What is being asked: Look through the entries. Copy each line that has the word "screenshot".

Listed records below:

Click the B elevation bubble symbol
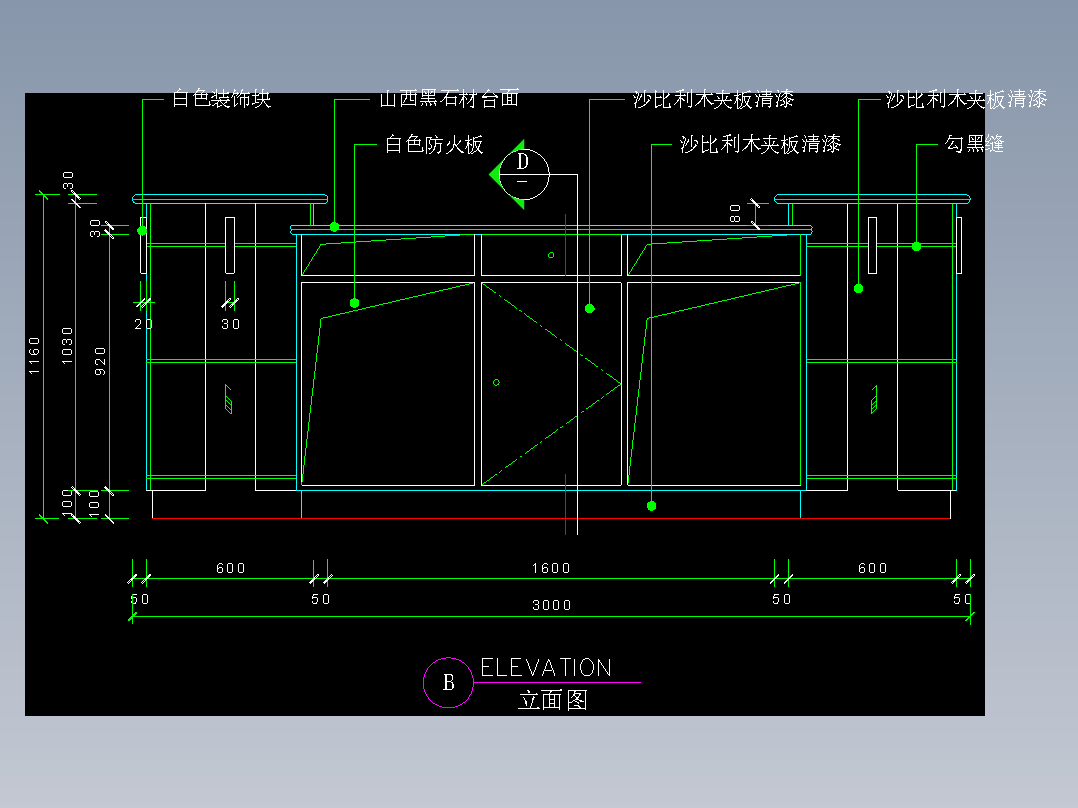The image size is (1078, 808). (449, 682)
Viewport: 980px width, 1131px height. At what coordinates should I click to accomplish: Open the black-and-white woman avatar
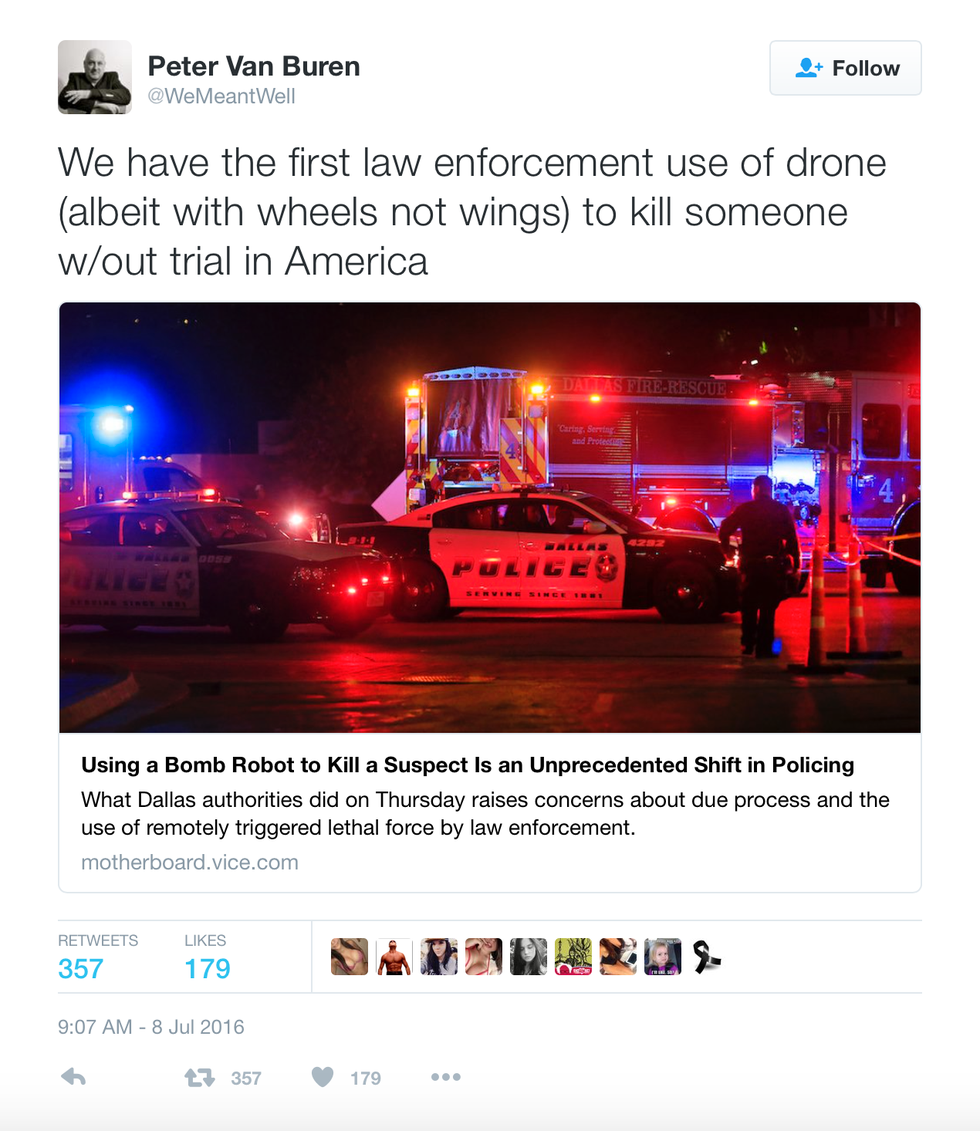529,956
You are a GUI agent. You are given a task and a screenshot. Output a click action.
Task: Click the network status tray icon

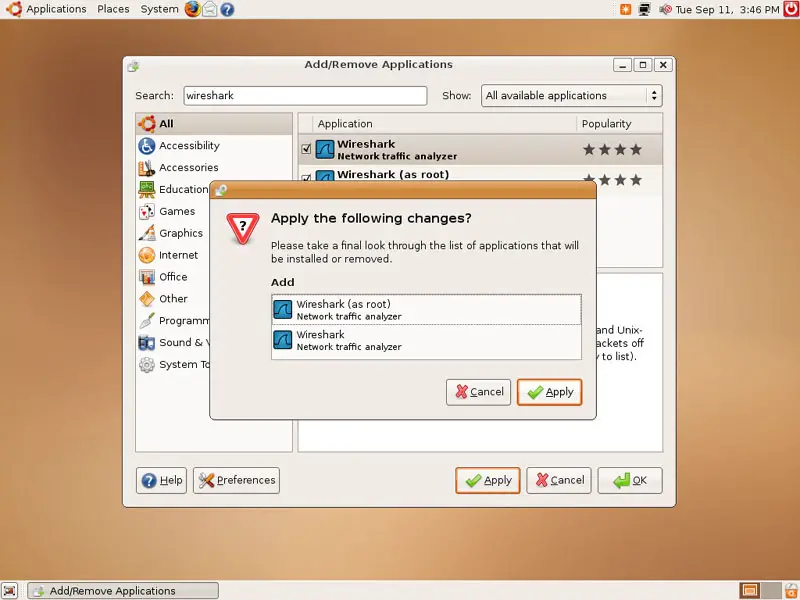[x=645, y=9]
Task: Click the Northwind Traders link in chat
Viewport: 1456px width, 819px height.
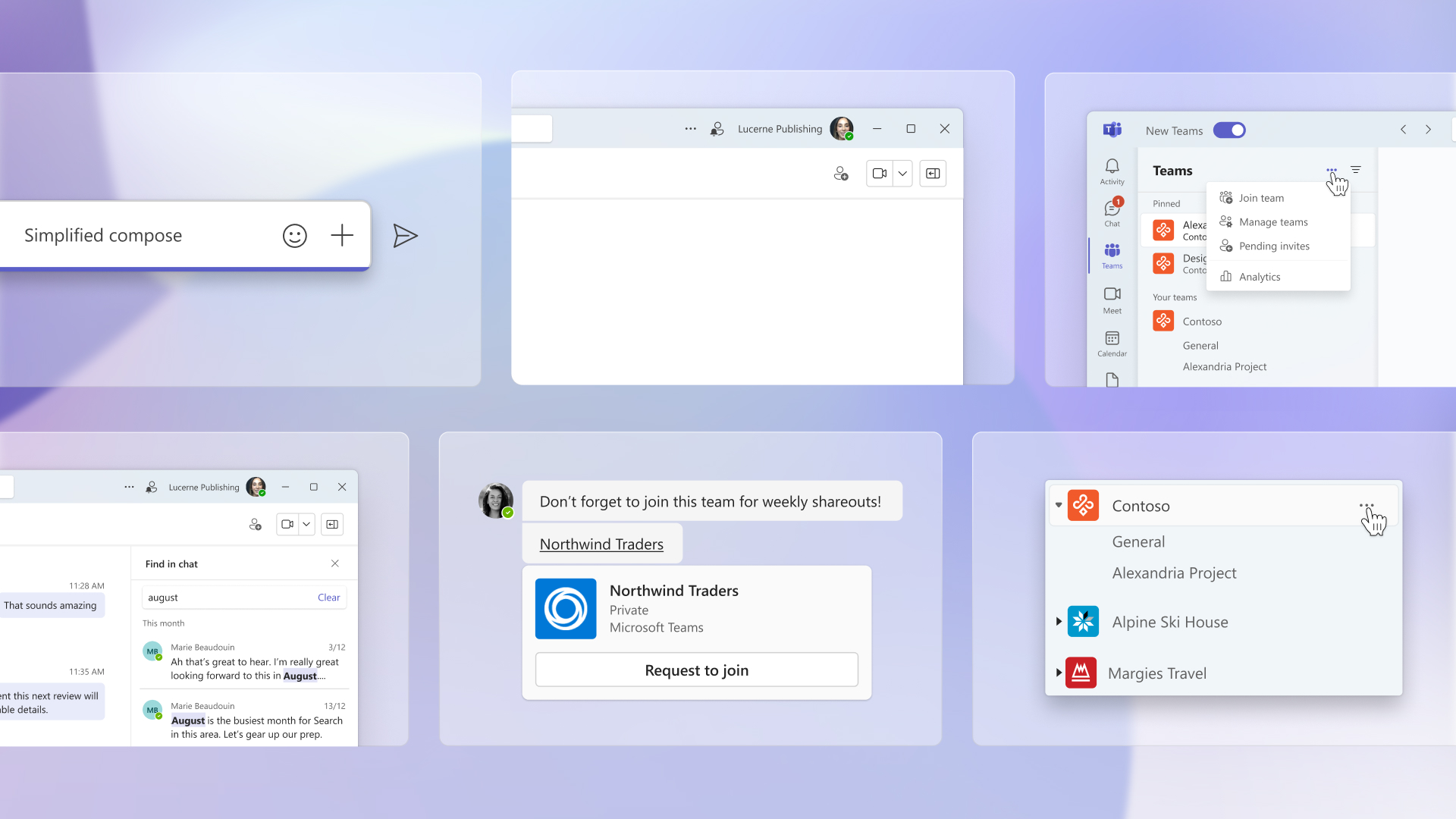Action: pos(600,543)
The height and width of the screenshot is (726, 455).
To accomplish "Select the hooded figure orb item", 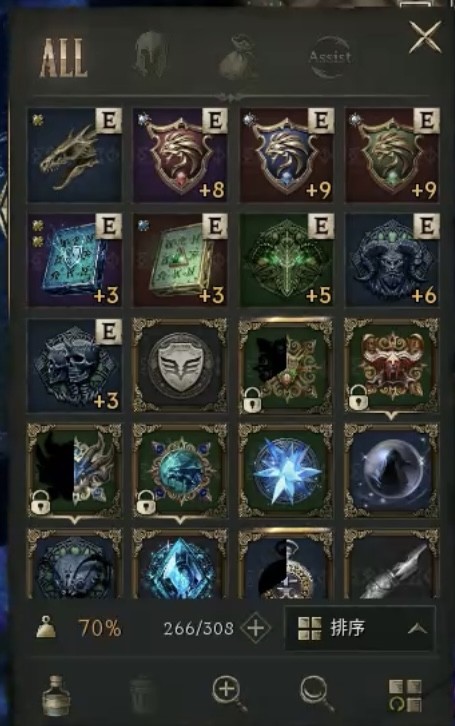I will (x=392, y=471).
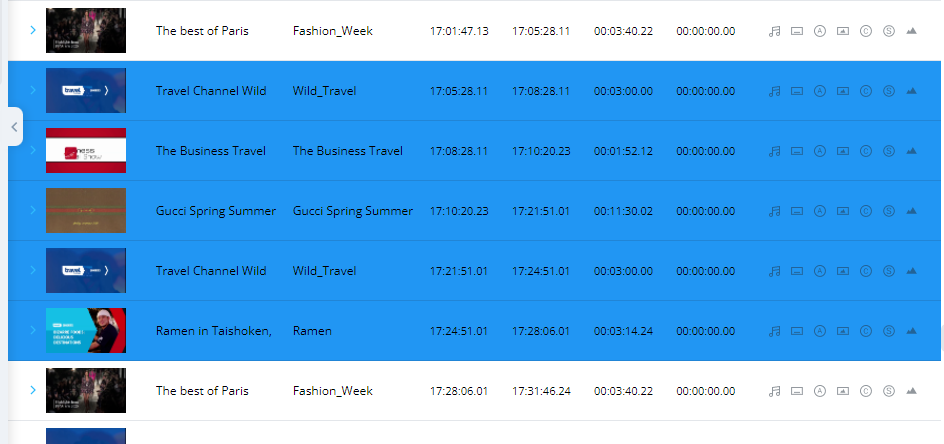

End of Listed records.

Solved exercise:
You are a GUI agent. You are given a task and a screenshot. Output a click action.
The height and width of the screenshot is (726, 455).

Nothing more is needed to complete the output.